Implementing write-in counting

JohnLCaron commented 2 years ago

"Write-ins are assumed to be explicitly registered or allowed to be lumped into a single “write-ins” category for the purpose of verifiable tallying. Verifiable tallying of free-form write-ins may be best done with a MixNet23 design." (p 15, spec 1.51)

Currently we have no explicit processing of write-ins.

Note that the spec does not currently describe the input PlaintextBallot. So theres no explicit specification about what a ballot marking device or scanner should do with write-ins.

A PlaintextBallot Selection has a selectionId, which is supposed to match a Manifest selectionId. But it wont unless all write-in Candidates are registered and added as a selection on the Manifest Contest. Call this the "explicitly registered" Option 1. In this case, theres nothing extra to do, if we assume that the scanner correctly identifies the write-in and creates the correct PlaintextBallot selection. The only difference between a regular candidate and a write-in candidate is that the write-in candidate doesnt appear on the ballot and must be (correctly) written in. Theres no need for adding to the ContestData (except for overvotes, TBD).

Another possibility is that the scanner adds any write-ins to the PlaintextBallot. Currently, we have an "extendedData" string (note: should renamed to "writeIn") on the Selection (should be placed on the Contest, not the Selection).

Option 2 is when write-ins are not pre-registered. The scanner puts any write-ins into the PlaintextBallot.Contest, and we add them to the EncryptedBallot Contest's ContestData field. In order to see if its a write-in, we have to decrypt ContestData.

Option 3 adds a "lumped write-in" selection to every contest. It does not have a matching Manifest selection. It records if there is a valid write-in that was voted for. These are encoded in the normal way, count against the contest limit, etc. Then one can find out if there are enough write-ins to affect the election. If so, the the ContestData is decoded and the actual writeins are tallied. In this case, we are back to adding selections to the contest, increasing the computational burden. If Contest.votes_allowed > 1, we need multiple ones, unless we can use range_proofs and allow Selection.vote > 1.

So it seems to me that there are three cases:

"Explicitly Registered", write-ins have selections in the Manifest and need no special processing by us.
"Free-form Write-Ins": write-ins are encoded in the ContestData which must be decoded to be counted.
"Lumped Write-Ins": in addition to the ContestData, every contest has a "lumped write-in" selection which records if there are valid write-in vote(s), and are tallied as usual, without needing to decode the ContestData at the same time.

JohnLCaron commented 2 years ago

thoughts, @danwallach ??

JohnLCaron commented 2 years ago

Ive implemented a first pass in PR#170 Will leave this open for further discussion and refinement.

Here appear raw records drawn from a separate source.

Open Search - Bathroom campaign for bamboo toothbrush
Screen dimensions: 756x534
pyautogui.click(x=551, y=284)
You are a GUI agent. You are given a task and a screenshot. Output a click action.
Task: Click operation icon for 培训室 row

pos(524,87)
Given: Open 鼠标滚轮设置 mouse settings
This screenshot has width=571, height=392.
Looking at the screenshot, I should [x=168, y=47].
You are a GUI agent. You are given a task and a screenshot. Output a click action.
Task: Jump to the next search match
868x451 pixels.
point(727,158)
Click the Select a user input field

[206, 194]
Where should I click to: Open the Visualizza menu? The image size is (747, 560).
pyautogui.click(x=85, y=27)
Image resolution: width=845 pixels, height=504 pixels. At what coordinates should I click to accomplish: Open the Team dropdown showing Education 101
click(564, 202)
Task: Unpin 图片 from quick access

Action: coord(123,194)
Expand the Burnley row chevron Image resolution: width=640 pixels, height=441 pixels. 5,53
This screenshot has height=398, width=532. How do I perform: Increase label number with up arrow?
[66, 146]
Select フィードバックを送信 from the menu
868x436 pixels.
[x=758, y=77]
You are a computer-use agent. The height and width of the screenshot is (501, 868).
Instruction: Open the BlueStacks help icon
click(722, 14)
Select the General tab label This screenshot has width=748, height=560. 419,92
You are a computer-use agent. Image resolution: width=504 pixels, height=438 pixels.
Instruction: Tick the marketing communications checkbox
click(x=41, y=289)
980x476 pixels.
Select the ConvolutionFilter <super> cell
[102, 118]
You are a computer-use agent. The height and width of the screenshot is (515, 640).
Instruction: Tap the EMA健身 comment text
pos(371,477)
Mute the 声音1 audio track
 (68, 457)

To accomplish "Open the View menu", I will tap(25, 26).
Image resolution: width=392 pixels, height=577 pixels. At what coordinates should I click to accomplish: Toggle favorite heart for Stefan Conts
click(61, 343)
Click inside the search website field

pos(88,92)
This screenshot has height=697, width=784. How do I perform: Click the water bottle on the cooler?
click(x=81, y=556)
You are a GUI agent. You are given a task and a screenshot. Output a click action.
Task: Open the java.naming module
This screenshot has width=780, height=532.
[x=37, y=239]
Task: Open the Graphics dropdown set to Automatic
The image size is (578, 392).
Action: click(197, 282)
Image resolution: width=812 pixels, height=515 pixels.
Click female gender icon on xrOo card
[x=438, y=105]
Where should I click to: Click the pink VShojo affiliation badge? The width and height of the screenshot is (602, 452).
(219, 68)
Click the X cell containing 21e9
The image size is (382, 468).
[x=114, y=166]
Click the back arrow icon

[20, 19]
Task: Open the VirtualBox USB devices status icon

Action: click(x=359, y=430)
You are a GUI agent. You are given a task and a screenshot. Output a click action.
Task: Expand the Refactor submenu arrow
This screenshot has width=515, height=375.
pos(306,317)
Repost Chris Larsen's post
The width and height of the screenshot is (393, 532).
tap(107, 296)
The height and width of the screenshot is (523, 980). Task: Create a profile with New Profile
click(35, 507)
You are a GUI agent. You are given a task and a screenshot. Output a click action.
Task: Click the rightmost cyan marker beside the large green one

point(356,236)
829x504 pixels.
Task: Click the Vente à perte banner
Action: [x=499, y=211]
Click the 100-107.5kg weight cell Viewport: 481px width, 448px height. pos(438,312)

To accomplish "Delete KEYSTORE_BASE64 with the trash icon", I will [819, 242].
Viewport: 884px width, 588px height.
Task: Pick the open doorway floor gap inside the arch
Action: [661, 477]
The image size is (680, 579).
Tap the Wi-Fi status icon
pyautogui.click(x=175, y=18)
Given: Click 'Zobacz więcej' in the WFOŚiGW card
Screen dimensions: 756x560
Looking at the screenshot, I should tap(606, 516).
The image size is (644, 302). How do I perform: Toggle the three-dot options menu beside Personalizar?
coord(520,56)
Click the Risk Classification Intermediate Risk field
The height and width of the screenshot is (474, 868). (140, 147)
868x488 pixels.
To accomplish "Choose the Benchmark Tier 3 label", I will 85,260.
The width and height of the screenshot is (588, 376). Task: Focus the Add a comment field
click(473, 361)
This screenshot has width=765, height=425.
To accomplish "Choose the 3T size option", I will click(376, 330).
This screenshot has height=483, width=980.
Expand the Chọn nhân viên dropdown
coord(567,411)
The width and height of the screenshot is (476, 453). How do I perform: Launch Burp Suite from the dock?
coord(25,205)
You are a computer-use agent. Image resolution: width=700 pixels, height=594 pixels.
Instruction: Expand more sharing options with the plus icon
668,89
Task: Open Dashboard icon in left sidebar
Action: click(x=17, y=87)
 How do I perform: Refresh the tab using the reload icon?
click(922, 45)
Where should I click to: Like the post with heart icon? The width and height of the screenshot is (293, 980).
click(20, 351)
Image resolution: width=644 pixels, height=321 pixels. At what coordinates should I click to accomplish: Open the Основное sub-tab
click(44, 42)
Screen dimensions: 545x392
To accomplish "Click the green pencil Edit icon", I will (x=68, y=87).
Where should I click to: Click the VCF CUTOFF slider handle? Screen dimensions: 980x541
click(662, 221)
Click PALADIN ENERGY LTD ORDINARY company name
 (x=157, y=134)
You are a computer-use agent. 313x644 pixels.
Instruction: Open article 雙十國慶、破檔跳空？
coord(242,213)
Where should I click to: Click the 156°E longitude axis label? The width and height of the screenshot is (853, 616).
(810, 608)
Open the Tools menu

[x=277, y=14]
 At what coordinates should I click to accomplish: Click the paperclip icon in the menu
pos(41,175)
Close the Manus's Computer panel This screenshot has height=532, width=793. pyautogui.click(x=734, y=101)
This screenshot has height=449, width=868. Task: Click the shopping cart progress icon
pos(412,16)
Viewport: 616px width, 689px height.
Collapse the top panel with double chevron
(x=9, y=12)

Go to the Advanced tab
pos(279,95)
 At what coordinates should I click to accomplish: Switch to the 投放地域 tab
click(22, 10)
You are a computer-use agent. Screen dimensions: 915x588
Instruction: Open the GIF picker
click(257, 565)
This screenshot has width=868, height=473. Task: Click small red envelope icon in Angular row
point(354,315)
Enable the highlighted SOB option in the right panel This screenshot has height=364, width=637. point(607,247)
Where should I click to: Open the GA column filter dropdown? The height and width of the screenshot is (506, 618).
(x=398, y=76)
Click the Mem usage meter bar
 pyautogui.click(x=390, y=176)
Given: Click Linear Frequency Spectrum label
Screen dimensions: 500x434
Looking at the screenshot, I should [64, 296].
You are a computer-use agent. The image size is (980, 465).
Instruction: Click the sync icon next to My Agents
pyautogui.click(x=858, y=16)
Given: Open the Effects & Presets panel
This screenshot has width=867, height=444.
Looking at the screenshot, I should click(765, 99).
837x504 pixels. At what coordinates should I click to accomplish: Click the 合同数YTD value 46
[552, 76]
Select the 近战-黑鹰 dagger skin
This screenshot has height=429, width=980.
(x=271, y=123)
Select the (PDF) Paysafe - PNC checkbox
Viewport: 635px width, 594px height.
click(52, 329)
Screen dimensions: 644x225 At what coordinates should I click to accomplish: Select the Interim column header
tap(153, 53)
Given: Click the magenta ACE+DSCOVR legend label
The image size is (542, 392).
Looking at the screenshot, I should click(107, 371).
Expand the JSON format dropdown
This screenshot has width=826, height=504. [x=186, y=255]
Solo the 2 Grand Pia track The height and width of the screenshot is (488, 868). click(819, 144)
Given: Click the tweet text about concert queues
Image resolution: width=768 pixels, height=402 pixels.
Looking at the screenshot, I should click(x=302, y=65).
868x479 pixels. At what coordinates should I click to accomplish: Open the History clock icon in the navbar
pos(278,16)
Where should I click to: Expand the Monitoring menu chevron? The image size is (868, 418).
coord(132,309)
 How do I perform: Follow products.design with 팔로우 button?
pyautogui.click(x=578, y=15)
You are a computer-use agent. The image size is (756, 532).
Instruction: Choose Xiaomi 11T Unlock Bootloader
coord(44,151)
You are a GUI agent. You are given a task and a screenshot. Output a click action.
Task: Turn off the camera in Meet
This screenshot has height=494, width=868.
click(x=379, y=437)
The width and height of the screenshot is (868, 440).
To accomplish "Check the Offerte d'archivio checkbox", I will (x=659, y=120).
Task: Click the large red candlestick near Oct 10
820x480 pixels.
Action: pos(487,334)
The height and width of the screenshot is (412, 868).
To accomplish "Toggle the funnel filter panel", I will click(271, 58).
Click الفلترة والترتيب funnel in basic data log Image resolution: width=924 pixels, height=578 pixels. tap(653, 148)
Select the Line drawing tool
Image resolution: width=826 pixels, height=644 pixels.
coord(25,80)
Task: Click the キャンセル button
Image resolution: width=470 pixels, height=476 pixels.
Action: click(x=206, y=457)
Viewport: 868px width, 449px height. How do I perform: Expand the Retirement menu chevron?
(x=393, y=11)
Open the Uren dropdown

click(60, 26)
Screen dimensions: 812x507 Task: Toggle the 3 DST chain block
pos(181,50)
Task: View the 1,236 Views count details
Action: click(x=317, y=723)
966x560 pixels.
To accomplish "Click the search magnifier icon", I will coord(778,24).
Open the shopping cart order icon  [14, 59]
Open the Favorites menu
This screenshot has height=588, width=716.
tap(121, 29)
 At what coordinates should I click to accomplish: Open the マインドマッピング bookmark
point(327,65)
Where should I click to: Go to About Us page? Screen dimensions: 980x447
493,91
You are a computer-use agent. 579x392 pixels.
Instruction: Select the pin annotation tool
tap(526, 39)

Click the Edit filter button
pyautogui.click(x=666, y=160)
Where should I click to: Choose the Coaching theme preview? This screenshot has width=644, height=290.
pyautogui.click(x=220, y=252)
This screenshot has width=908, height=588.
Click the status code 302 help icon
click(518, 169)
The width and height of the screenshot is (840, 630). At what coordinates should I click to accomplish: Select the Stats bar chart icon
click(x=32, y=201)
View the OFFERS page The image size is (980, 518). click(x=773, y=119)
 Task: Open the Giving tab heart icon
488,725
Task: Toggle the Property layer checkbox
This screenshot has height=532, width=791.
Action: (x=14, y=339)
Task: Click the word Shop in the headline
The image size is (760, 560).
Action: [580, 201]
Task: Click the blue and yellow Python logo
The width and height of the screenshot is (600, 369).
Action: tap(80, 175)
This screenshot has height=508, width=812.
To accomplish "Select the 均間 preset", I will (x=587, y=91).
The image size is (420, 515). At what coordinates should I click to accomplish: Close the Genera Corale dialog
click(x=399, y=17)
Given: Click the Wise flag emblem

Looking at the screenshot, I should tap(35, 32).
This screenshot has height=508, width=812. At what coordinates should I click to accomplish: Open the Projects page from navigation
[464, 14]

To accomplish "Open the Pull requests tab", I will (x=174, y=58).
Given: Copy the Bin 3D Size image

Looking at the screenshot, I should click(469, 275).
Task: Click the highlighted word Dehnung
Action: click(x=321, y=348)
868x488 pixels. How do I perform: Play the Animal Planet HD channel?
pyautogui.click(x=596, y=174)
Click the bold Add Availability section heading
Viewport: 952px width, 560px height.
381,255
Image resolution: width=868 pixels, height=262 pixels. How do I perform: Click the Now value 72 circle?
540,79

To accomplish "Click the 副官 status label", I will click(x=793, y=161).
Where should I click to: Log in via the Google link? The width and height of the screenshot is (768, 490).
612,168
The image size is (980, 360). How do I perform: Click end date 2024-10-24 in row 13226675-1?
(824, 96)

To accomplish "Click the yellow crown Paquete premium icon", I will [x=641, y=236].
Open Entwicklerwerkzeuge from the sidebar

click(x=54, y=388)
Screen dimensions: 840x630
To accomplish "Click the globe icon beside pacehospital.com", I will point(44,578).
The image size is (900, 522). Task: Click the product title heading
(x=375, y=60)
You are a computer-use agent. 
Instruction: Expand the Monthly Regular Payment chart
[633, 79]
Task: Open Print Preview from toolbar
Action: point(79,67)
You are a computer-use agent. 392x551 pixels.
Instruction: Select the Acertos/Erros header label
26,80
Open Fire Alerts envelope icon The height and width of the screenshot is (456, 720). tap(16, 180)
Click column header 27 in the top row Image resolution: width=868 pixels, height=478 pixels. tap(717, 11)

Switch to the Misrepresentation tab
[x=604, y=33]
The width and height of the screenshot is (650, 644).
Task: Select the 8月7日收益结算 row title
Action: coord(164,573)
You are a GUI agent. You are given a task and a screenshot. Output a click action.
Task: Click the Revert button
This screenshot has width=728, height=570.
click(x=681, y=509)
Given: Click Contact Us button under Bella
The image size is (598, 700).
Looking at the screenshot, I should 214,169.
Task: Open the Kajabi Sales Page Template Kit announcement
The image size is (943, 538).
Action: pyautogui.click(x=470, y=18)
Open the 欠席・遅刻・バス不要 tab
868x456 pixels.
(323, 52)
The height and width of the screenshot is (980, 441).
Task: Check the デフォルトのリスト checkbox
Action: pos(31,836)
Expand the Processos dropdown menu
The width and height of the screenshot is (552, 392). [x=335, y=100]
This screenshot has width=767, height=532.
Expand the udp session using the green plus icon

danwallach commented 2 years ago

Case 1: Explicitly registered. This sounds like it's just a special form of a candidate. Maybe we just add a "write-in" boolean to the definition of a candidate and that's completely it. It's now the voting machine's problem to figure out how to deal with mapping from a voter's free-text input to a "registered" candidate. This seems... difficult in practice, but that's "not our problem."

Case 2 or 3. First, the contest should have a flag set on whether write-ins are allowed at all. If the flag is false, then there's no write-in at all, and no need for special support to handle it. Otherwise, we'd have one or more "candidates" with names like "Write-in (1)" and "Write-in (2)" that have a flag set and are presented to the voter as blank lines that expand to text entry boxes in some machine-specific fashion.

My thinking on this is that we're back to the same ContestData discussion we had a while back. If we decided that the ContestData field was meant to be the voter's original intent (before any overvote processing or anything else at all), then we have a general-purpose encrypted data structure that we might subsequently shove through a mixnet prior to tallying. We could fake this by having the trustees decrypt each and every ContestData field, skip the mixing, and just publish an array of the resulting plaintexts. This would only ever happen if there were enough write-in fields used, in total, to have a possibility of winning the contest.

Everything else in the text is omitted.